Havers llevaba trabajando con Lynley el tiempo suficiente para saber cuánto le gustaban los detalles; así que, en primer lugar, describió a la enfermera: unos treinta y cinco años de edad, cabello castaño, ojos grises, una marca de nacimiento grande en el cuello, bajo la oreja derecha, que intentaba ocultar peinándose el cabello hacia adelante y subiéndose el cuello de la camisa. Sonreía mucho y se acicalaba inconscientemente mientras hablaba, alisándose el pelo, jugando con los botones de la blusa y tocándose la pierna para asegurarse de que las medias seguían en su sitio.

Lynley hizo hincapié en las últimas descripciones.

– ¿Como si estuviera flirteando? ¿Con quién? ¿Chas estaba presente?

– Me dio la impresión de que actúa así con todos los hombres, señor, no sólo con Chas, porque mientras estábamos allí apareció un chico mayor, quejándose de dolor de garganta. Ella se puso a reír, bromeó y dijo algo así como «no puedes estar lejos de mí, ¿eh?». Cuando le introdujo el termómetro en la boca, le acarició el pelo y la mejilla.

– ¿Conclusión?

Havers adoptó una expresión pensativa.

– No creo que se liara con ningún chico; al fin y al cabo tiene casi veinte años más que ellos, pero pienso que necesita sus adulaciones y su admiración.

– ¿Casada?

– Los chicos la llamaron señora Laughland, pero no lleva anillo de casada. Yo diría que divorciada. Lleva aquí tres años, y apostaría a que llegó justo después del divorcio. Se ha dedicado de lleno a empezar una nueva vida y necesita tener la seguridad de que todavía atrae a los hombres. Ya sabe usted de qué va el rollo.

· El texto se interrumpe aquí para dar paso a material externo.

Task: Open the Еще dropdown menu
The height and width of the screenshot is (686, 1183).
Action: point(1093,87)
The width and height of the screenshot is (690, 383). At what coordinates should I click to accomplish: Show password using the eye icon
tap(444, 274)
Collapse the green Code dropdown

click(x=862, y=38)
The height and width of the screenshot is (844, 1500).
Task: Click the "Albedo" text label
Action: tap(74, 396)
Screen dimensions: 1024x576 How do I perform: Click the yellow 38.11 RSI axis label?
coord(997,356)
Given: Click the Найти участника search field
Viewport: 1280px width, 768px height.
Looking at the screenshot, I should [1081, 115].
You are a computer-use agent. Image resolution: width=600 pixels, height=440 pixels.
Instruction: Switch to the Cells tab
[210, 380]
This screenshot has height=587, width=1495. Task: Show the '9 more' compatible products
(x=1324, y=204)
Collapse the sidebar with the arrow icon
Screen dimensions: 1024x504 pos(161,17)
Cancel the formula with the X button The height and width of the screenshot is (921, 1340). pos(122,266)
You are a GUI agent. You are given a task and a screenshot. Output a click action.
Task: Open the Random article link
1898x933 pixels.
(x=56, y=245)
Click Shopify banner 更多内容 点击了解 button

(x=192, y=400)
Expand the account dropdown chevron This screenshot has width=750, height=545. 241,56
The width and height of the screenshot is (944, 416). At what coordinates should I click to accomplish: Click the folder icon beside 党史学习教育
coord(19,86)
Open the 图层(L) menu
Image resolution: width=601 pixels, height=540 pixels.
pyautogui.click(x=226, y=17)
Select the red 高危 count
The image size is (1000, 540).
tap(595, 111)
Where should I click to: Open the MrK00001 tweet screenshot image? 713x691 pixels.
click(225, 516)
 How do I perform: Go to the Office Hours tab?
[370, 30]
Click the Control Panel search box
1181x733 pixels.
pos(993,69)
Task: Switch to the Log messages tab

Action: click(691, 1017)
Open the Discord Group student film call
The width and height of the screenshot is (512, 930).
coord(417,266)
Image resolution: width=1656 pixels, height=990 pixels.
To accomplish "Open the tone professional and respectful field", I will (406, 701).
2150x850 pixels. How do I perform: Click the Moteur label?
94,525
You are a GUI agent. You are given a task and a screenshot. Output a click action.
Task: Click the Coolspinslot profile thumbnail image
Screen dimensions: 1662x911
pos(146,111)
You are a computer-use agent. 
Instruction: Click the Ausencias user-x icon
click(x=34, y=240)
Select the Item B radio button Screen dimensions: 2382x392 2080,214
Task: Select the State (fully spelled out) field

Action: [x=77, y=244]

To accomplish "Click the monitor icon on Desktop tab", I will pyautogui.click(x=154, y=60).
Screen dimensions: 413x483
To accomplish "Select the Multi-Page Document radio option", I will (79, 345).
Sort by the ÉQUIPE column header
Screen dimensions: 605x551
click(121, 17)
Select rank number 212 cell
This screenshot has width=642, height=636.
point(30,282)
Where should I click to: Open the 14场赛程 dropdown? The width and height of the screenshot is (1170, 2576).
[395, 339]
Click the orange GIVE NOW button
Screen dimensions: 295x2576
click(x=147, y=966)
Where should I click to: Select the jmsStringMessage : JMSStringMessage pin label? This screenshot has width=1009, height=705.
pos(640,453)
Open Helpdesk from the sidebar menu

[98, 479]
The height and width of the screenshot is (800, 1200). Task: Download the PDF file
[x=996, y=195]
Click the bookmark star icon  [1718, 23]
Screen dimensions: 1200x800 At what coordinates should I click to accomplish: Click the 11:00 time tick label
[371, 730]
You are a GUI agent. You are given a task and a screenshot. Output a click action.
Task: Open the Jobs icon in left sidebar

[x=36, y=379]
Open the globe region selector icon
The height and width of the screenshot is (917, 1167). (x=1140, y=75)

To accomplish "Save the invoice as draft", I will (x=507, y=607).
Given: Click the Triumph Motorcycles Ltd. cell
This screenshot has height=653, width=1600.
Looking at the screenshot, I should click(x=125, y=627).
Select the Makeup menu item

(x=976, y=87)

No era la primera vez que ambos entraban en contacto con aquellos subproductos de la separación y la disolución. Ambos habían sido testigos de la soledad inicial, el pánico provocado por el pensamiento de pasar el resto de la vida sin compañía, el creciente temor y la necesidad de aplacarlo con una fachada de alegría, la inmediata dedicación a una actividad frenética. Estas reacciones ante la pérdida no sólo eran exclusivas del mundo femenino.

– ¿Sabe algo de las hojas de dispensa? -preguntó Lynley.

– Las guarda en el cajón de su escritorio, pero no está cerrado con llave, y no hay vigilancia en la enfermería.